[Bug tree-optimization/115825] [12/13/14 Regression] Loop unrolling increases code size with -Os

2025-01-16 Thread rguenther at suse dot de via Gcc-bugs
https://gcc.gnu.org/bugzilla/show_bug.cgi?id=115825

--- Comment #28 from rguenther at suse dot de  ---
On Thu, 16 Jan 2025, segher at gcc dot gnu.org wrote:

> https://gcc.gnu.org/bugzilla/show_bug.cgi?id=115825
> 
> --- Comment #27 from Segher Boessenkool  ---
> > This is a GIMPLE pass which has no idea what the backend will expand
> > __builtin_darn() to.
> 
> So you are saying >90% of builtins now need to say they are pure and const
> (which
> makes totally no sense for things not touching memory)?  It never was like
> this,
> only things that do touch memory at all ever looked at those attributes :-(

All builtins you expect GCC should CSE need to be marked pure or const
(and that was always the case).  I think DARN shouldn't be CSEd though.

[Bug tree-optimization/115825] [12/13/14 Regression] Loop unrolling increases code size with -Os

2025-01-16 Thread segher at gcc dot gnu.org via Gcc-bugs
https://gcc.gnu.org/bugzilla/show_bug.cgi?id=115825

--- Comment #27 from Segher Boessenkool  ---
> This is a GIMPLE pass which has no idea what the backend will expand
> __builtin_darn() to.

So you are saying >90% of builtins now need to say they are pure and const
(which
makes totally no sense for things not touching memory)?  It never was like
this,
only things that do touch memory at all ever looked at those attributes :-(

[Bug tree-optimization/115825] [12/13/14 Regression] Loop unrolling increases code size with -Os

2025-01-16 Thread rguenth at gcc dot gnu.org via Gcc-bugs
https://gcc.gnu.org/bugzilla/show_bug.cgi?id=115825

--- Comment #26 from Richard Biener  ---
(In reply to Segher Boessenkool from comment #25)
> No, darn does have a side effect: it returns a random number in the
> destination reg (_deliver_ _a_ _r_andom _n_umber).  It does not touch memory
> at all.
> 
> There are no call insns at all either, of course, so how is that code you
> show
> relevant at all?

This is a GIMPLE pass which has no idea what the backend will expand
__builtin_darn() to.  And yes, on the GIMPLE side builtin calls are calls.
And builtins like __builtin_strftime () do expand to calls.

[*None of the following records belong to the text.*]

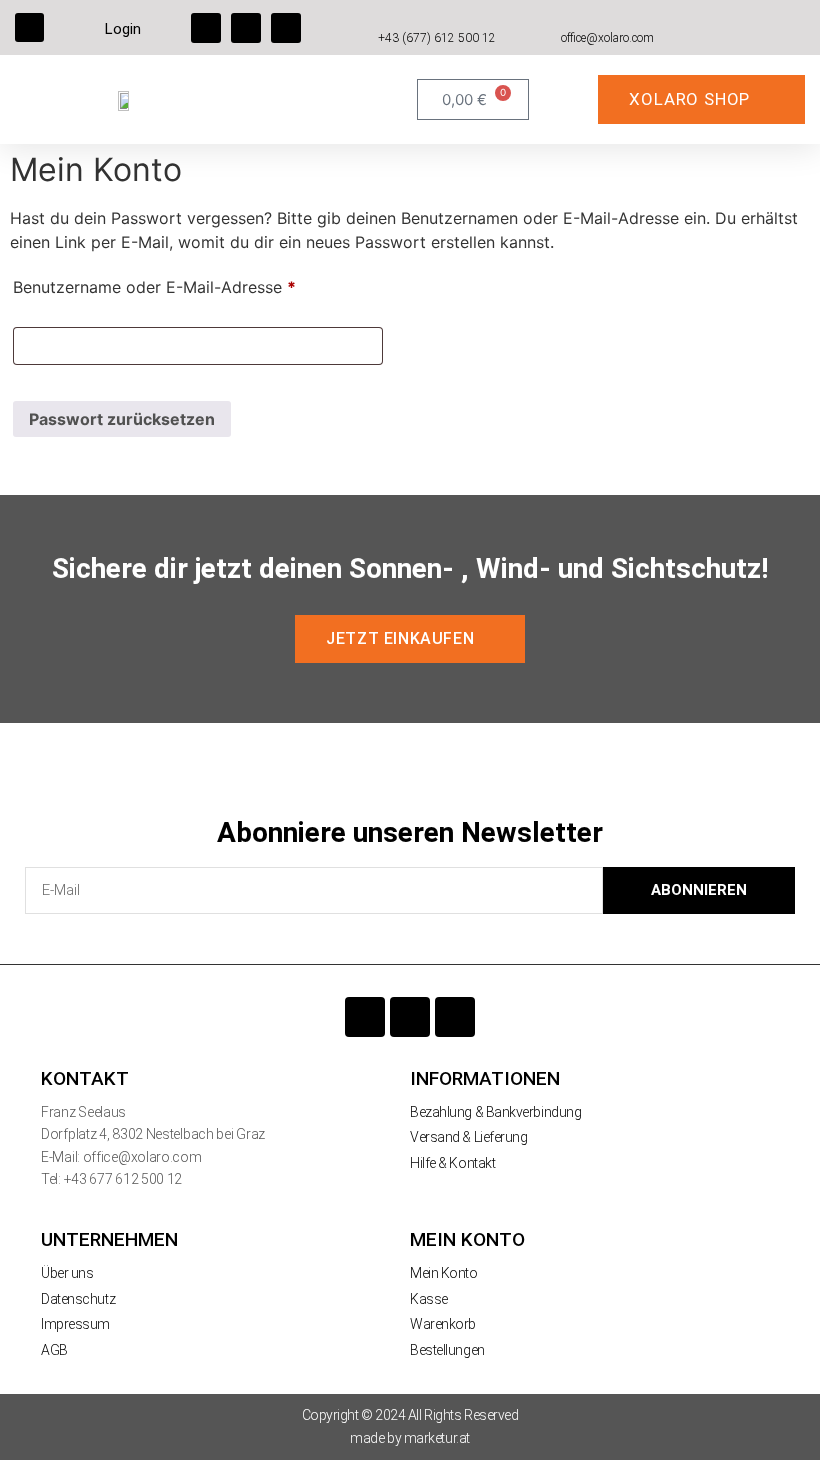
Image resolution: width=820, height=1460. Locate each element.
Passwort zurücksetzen (122, 419)
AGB (54, 1350)
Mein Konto (444, 1273)
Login (123, 29)
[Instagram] (246, 28)
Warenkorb (443, 1324)
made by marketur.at (409, 1438)
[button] (29, 27)
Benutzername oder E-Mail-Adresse (198, 284)
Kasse (429, 1299)
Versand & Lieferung (468, 1137)
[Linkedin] (286, 28)
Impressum (75, 1324)
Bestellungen (447, 1350)
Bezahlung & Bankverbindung (495, 1112)
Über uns (67, 1273)
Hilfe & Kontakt (452, 1163)
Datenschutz (78, 1299)
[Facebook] (206, 28)
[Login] (89, 27)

As said already - if the rev in question caused tons of testsuite fails
please open a _separate_ bugreport listing those so that we can properly
track such a regression.

_This_ bug is about the excessive unrolling and thus code size regression
involving stmts with side-effects (on AVR).

[Bug tree-optimization/115825] [12/13/14 Regression] Loop unrolling increases code size with -Os

2025-01-15 Thread segher at gcc dot gnu.org via Gcc-bugs
https://gcc.gnu.org/bugzilla/show_bug.cgi?id=115825

--- Comment #25 from Segher Boessenkool  ---
No, darn does have a side effect: it returns a random number in the destination
reg (_deliver_ _a_ _r_andom _n_umber).  It does not touch memory at all.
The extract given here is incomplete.